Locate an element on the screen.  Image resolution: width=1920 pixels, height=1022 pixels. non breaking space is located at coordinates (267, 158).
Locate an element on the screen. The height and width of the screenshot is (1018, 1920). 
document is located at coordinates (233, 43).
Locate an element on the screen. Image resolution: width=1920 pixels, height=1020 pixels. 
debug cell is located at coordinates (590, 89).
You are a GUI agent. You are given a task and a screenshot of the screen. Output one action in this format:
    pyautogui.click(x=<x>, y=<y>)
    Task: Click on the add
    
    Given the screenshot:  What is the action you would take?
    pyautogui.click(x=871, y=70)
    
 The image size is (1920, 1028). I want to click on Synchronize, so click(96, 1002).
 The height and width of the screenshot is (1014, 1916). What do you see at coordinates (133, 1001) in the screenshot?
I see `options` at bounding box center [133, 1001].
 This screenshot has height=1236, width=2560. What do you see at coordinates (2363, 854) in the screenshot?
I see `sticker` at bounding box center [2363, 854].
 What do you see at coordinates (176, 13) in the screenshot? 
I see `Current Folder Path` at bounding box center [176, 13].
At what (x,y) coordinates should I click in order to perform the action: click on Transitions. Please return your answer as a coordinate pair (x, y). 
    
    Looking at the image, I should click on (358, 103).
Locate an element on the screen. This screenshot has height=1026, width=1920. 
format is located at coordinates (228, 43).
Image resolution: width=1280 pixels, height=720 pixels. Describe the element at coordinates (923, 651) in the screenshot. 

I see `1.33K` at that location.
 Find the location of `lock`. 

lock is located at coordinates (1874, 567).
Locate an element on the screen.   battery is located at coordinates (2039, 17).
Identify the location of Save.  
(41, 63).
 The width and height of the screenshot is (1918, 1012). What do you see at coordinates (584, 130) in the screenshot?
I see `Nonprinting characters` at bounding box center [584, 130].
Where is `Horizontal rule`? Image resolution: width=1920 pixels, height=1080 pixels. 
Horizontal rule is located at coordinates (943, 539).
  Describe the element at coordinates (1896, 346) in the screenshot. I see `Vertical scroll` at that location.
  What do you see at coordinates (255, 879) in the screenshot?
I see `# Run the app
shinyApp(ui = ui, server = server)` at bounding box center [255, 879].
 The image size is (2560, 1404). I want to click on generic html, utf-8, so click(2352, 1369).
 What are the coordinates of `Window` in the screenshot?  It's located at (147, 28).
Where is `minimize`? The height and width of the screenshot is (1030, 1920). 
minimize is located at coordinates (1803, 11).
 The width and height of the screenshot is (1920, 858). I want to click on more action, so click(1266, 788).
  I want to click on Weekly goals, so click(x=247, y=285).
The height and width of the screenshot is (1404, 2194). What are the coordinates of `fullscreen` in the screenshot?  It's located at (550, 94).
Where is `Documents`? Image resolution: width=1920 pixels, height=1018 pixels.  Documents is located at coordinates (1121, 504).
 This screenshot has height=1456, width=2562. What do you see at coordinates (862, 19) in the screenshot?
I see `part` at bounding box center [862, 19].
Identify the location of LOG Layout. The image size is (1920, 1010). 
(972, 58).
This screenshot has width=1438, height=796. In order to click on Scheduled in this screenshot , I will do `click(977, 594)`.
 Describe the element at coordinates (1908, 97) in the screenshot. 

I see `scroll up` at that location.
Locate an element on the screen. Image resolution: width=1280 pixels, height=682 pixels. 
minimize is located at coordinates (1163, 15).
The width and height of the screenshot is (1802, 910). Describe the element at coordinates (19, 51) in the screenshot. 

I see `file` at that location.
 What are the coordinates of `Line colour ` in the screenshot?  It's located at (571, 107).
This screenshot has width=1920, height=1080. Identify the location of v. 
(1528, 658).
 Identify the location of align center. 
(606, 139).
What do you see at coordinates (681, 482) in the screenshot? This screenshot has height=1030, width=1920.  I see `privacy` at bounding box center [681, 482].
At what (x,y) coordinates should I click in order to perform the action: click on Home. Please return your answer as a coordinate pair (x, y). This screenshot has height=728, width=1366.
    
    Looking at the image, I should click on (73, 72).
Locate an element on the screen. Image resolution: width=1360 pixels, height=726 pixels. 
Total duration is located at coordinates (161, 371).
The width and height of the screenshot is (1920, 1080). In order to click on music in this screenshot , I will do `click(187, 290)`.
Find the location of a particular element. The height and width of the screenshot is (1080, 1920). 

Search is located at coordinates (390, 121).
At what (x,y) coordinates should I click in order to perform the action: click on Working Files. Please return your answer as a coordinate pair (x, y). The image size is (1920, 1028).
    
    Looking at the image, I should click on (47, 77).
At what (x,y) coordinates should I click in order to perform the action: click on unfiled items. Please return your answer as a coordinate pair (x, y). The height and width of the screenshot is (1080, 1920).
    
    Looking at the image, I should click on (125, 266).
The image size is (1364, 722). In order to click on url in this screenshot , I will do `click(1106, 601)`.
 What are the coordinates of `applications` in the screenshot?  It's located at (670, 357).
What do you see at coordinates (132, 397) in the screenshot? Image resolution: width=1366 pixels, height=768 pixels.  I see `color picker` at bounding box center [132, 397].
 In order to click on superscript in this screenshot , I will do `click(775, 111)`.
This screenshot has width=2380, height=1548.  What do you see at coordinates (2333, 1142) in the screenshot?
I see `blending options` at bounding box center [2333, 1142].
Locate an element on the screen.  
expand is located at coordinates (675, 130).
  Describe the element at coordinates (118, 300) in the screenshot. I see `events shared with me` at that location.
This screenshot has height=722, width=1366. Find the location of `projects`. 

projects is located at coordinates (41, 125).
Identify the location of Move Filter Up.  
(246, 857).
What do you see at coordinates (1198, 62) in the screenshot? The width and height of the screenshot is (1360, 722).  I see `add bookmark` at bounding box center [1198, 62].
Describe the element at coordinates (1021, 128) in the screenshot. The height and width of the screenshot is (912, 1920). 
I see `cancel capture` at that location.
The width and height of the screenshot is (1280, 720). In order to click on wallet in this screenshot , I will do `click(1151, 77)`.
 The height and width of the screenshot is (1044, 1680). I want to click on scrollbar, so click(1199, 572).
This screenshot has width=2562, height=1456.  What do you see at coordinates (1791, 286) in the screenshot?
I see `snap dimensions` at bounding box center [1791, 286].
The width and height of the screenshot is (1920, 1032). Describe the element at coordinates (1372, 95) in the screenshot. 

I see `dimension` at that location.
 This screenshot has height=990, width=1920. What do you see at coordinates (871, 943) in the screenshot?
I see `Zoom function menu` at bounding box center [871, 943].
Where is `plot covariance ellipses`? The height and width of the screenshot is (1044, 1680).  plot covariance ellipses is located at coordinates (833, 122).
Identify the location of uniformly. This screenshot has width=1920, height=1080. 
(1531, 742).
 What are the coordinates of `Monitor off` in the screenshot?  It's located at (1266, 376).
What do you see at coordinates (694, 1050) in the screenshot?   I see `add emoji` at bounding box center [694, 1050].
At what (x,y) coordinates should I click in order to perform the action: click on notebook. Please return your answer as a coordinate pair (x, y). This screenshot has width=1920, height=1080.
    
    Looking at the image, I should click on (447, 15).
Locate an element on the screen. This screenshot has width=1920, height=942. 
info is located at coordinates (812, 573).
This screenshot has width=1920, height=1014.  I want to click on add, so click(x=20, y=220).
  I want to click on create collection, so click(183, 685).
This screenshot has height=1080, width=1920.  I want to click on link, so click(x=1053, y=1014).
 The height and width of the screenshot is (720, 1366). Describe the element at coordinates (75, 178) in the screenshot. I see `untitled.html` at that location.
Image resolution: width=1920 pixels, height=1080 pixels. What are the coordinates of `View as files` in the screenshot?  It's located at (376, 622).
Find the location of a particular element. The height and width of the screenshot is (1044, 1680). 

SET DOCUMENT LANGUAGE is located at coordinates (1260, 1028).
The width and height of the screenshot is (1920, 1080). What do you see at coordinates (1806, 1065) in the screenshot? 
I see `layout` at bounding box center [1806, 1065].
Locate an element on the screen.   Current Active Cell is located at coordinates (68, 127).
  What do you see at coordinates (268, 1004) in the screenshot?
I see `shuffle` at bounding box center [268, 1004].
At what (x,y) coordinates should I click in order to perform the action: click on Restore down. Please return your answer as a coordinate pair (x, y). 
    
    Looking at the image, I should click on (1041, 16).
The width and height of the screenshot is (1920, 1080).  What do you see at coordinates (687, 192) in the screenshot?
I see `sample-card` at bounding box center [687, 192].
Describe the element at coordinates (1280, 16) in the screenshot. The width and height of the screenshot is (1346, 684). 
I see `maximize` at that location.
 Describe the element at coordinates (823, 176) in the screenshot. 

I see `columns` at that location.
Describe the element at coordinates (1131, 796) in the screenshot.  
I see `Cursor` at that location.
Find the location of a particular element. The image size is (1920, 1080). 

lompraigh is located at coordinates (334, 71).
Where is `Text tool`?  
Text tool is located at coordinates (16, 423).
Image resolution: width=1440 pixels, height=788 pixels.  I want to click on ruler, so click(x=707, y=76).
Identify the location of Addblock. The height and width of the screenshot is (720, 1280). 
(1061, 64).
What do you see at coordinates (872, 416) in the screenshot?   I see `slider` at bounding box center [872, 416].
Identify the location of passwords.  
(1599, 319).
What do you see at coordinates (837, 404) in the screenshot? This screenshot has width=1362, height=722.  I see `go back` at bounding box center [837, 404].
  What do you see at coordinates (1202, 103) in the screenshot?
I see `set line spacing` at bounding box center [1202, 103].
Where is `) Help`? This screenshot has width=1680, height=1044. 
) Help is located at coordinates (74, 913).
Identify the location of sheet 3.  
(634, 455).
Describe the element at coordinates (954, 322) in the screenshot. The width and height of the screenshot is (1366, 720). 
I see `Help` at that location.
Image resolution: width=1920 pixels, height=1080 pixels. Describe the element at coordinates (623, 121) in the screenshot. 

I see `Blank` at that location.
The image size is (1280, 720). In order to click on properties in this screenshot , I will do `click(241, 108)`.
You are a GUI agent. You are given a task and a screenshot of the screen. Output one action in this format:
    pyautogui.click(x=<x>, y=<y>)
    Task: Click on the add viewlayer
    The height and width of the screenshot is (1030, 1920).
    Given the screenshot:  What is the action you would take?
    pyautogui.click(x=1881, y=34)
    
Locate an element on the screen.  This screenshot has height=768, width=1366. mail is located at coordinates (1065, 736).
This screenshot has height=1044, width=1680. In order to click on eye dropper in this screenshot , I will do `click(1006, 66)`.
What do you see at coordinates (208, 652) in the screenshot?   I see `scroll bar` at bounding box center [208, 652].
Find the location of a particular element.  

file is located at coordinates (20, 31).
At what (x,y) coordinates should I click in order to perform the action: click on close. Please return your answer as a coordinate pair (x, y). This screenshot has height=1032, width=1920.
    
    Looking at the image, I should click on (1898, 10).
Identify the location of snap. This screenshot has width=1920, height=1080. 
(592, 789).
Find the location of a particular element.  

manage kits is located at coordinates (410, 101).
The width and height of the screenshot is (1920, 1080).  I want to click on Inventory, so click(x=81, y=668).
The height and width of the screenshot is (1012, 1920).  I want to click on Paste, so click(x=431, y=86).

☆ ☆ ☆ ☆ ☆

» **Requirement**
Print the entries above verbatim, starting at the line that contains "Describe the element at coordinates (1021, 128)" and ending after the line that contains "at (1266, 376).".

» **Complete answer**
Describe the element at coordinates (1021, 128) in the screenshot. The height and width of the screenshot is (912, 1920). 
I see `cancel capture` at that location.
The width and height of the screenshot is (1280, 720). In order to click on wallet in this screenshot , I will do `click(1151, 77)`.
 The height and width of the screenshot is (1044, 1680). I want to click on scrollbar, so click(1199, 572).
This screenshot has width=2562, height=1456.  What do you see at coordinates (1791, 286) in the screenshot?
I see `snap dimensions` at bounding box center [1791, 286].
The width and height of the screenshot is (1920, 1032). Describe the element at coordinates (1372, 95) in the screenshot. 

I see `dimension` at that location.
 This screenshot has height=990, width=1920. What do you see at coordinates (871, 943) in the screenshot?
I see `Zoom function menu` at bounding box center [871, 943].
Where is `plot covariance ellipses`? The height and width of the screenshot is (1044, 1680).  plot covariance ellipses is located at coordinates (833, 122).
Identify the location of uniformly. This screenshot has width=1920, height=1080. 
(1531, 742).
 What are the coordinates of `Monitor off` in the screenshot?  It's located at (1266, 376).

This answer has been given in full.